*** Supplied material ***

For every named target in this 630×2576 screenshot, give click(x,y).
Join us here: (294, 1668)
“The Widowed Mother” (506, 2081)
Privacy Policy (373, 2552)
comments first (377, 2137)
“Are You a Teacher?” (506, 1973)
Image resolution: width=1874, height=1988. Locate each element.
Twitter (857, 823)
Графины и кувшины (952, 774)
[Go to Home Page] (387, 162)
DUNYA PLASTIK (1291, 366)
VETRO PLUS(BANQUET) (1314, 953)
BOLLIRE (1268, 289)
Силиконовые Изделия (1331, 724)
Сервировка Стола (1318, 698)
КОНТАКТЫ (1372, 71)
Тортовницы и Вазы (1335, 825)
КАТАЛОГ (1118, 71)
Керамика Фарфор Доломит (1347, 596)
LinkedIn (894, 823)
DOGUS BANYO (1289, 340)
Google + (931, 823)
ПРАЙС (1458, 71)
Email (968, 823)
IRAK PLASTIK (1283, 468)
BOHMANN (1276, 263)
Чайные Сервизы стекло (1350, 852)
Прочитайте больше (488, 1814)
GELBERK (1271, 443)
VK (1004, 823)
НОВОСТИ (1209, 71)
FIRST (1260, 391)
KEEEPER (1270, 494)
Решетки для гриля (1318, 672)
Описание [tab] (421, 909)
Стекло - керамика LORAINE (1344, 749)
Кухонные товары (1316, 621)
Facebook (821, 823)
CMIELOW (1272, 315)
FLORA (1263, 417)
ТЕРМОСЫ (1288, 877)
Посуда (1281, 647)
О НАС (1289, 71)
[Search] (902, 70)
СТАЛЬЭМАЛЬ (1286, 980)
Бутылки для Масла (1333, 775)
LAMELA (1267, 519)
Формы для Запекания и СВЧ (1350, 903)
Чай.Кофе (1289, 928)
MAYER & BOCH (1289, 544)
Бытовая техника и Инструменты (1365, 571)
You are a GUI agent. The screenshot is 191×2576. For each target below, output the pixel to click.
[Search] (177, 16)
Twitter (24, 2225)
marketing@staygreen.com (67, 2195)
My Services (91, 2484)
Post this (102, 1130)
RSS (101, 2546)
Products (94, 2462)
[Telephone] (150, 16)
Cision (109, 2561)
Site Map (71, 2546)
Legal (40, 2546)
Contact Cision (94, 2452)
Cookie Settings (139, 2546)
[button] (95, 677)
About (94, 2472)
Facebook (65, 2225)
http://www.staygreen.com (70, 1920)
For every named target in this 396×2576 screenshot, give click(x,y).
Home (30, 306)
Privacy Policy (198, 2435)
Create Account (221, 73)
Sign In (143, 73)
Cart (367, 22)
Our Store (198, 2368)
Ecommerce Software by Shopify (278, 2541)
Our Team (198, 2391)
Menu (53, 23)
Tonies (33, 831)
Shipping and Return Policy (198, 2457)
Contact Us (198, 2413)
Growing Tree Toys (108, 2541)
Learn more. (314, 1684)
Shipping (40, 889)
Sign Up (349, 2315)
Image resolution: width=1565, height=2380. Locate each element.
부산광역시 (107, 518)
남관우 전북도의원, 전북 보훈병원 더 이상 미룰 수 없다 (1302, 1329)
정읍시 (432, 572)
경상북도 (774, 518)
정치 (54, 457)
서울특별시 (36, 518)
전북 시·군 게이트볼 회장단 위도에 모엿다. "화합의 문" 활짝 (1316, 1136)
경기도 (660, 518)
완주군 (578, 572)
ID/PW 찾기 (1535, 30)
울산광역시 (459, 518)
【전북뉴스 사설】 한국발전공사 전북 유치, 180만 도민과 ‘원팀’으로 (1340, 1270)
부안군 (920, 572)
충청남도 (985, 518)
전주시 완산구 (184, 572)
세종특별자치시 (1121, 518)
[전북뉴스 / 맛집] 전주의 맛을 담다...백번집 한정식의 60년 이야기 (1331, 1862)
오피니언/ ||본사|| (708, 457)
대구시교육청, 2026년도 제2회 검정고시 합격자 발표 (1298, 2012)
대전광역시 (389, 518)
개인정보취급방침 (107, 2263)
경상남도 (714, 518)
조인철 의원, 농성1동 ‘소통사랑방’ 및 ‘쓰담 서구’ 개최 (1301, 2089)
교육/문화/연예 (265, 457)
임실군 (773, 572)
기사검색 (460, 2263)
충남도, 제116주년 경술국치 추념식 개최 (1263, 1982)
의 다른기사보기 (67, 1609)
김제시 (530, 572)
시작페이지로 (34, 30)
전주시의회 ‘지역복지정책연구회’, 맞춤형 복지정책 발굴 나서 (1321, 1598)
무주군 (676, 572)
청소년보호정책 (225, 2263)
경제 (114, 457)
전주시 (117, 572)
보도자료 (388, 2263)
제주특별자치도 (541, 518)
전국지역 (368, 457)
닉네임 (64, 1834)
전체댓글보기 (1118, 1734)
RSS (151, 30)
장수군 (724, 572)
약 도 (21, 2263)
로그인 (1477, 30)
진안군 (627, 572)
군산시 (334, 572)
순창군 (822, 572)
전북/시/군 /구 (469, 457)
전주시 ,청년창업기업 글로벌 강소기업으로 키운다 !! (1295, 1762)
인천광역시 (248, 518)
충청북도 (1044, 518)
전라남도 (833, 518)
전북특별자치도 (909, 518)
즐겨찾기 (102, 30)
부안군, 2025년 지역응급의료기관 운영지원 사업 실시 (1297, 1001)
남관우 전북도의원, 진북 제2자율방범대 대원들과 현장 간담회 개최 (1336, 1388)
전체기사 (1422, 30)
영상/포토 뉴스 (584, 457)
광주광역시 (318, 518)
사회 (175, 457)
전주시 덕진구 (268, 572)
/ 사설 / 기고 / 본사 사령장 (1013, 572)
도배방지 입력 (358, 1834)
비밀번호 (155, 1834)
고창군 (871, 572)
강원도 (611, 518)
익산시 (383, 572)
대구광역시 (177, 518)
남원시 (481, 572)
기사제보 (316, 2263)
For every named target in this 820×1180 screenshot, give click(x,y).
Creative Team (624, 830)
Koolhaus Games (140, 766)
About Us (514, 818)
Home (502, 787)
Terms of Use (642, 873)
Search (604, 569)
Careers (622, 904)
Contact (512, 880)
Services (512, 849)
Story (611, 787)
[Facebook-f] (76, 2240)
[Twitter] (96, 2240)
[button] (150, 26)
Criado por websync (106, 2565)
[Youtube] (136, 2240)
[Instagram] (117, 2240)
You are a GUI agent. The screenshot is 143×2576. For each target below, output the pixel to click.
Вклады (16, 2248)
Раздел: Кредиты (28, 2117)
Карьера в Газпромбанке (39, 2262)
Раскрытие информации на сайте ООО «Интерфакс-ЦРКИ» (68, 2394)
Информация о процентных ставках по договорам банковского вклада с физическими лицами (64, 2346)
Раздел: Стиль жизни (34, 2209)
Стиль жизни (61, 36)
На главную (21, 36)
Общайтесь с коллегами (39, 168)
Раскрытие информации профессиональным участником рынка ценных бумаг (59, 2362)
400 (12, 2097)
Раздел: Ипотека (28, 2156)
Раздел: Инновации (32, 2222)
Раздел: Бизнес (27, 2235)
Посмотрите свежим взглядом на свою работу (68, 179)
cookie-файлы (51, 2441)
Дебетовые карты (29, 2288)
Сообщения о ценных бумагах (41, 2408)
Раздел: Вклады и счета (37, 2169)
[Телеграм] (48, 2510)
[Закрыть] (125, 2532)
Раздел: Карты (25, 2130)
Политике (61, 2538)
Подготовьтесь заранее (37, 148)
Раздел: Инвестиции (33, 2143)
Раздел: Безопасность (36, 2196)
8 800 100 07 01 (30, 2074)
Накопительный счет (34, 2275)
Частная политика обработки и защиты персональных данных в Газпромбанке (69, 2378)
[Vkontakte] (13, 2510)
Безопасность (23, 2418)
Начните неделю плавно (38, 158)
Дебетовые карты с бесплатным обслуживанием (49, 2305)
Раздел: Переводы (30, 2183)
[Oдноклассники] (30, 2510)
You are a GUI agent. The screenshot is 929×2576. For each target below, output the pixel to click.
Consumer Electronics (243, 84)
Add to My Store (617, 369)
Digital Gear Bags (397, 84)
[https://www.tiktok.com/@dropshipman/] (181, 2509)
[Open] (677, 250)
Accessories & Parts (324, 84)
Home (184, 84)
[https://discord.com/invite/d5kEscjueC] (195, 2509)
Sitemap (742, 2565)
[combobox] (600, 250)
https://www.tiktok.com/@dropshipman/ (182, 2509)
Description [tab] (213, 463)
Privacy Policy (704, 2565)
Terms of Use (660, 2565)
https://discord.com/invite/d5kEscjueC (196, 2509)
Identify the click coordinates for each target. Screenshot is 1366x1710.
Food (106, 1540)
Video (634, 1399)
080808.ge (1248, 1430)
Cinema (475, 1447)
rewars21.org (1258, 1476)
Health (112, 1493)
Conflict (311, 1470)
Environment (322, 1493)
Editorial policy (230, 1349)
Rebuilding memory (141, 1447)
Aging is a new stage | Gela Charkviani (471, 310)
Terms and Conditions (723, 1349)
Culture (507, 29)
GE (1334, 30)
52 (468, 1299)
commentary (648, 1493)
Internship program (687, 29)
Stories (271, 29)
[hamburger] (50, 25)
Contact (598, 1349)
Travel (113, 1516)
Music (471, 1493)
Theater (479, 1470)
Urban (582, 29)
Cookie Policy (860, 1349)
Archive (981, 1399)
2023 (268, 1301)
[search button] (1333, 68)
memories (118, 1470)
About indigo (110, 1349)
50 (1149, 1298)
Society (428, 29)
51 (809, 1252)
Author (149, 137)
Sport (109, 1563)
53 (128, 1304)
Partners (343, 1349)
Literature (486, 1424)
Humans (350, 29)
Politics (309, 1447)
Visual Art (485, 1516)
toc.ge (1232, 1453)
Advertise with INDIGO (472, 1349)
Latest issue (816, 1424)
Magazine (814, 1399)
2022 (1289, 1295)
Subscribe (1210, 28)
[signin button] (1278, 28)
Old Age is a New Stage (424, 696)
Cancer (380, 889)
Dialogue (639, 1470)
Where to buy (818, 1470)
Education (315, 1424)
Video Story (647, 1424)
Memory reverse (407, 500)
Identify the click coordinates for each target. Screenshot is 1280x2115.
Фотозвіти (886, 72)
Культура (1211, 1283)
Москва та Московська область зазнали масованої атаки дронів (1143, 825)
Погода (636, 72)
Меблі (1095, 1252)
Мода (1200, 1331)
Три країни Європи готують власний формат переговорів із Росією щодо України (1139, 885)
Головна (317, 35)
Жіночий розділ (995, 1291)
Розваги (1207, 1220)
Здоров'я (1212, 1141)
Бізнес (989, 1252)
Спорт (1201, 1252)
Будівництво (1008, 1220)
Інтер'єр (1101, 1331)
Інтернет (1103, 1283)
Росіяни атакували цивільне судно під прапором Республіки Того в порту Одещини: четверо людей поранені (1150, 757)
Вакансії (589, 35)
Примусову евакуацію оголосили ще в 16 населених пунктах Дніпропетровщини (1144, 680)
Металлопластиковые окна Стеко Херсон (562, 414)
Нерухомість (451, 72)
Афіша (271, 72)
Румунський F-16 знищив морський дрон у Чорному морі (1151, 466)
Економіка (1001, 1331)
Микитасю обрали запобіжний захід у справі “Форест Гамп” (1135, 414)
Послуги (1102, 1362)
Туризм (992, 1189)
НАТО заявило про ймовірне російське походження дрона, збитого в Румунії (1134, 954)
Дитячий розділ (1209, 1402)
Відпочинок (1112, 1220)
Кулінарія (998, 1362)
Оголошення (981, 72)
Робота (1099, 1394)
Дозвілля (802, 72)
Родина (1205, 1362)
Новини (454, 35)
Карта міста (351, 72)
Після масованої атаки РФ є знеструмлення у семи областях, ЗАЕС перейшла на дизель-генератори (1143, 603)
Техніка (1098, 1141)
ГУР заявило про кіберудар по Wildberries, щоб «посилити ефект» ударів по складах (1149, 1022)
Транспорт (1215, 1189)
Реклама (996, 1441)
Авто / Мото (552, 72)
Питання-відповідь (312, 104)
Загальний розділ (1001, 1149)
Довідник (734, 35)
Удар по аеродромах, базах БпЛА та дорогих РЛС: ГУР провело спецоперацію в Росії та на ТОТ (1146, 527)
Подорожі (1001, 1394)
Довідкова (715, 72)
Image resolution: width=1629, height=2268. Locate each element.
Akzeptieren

*** End of Supplied material ***

Going down the listing above, begin printing at the line with "Раздел: Переводы (30, 2183)" and finish with the line with "Мода (1200, 1331)", exactly as they appear.

◆ Task result
Раздел: Переводы (30, 2183)
[Oдноклассники] (30, 2510)
You are a GUI agent. The screenshot is 929×2576. For each target below, output the pixel to click.
Consumer Electronics (243, 84)
Add to My Store (617, 369)
Digital Gear Bags (397, 84)
[https://www.tiktok.com/@dropshipman/] (181, 2509)
[Open] (677, 250)
Accessories & Parts (324, 84)
Home (184, 84)
[https://discord.com/invite/d5kEscjueC] (195, 2509)
Sitemap (742, 2565)
[combobox] (600, 250)
https://www.tiktok.com/@dropshipman/ (182, 2509)
Description [tab] (213, 463)
Privacy Policy (704, 2565)
Terms of Use (660, 2565)
https://discord.com/invite/d5kEscjueC (196, 2509)
Identify the click coordinates for each target. Screenshot is 1366x1710.
Food (106, 1540)
Video (634, 1399)
080808.ge (1248, 1430)
Cinema (475, 1447)
rewars21.org (1258, 1476)
Health (112, 1493)
Conflict (311, 1470)
Environment (322, 1493)
Editorial policy (230, 1349)
Rebuilding memory (141, 1447)
Aging is a new stage | Gela Charkviani (471, 310)
Terms and Conditions (723, 1349)
Culture (507, 29)
GE (1334, 30)
52 (468, 1299)
commentary (648, 1493)
Internship program (687, 29)
Stories (271, 29)
[hamburger] (50, 25)
Contact (598, 1349)
Travel (113, 1516)
Music (471, 1493)
Theater (479, 1470)
Urban (582, 29)
Cookie Policy (860, 1349)
Archive (981, 1399)
2023 (268, 1301)
[search button] (1333, 68)
memories (118, 1470)
About indigo (110, 1349)
50 (1149, 1298)
Society (428, 29)
51 (809, 1252)
Author (149, 137)
Sport (109, 1563)
53 (128, 1304)
Partners (343, 1349)
Literature (486, 1424)
Humans (350, 29)
Politics (309, 1447)
Visual Art (485, 1516)
toc.ge (1232, 1453)
Advertise with INDIGO (472, 1349)
Latest issue (816, 1424)
Magazine (814, 1399)
2022 (1289, 1295)
Subscribe (1210, 28)
[signin button] (1278, 28)
Old Age is a New Stage (424, 696)
Cancer (380, 889)
Dialogue (639, 1470)
Where to buy (818, 1470)
Education (315, 1424)
Video Story (647, 1424)
Memory reverse (407, 500)
Identify the click coordinates for each target. Screenshot is 1280x2115.
Фотозвіти (886, 72)
Культура (1211, 1283)
Москва та Московська область зазнали масованої атаки дронів (1143, 825)
Погода (636, 72)
Меблі (1095, 1252)
Мода (1200, 1331)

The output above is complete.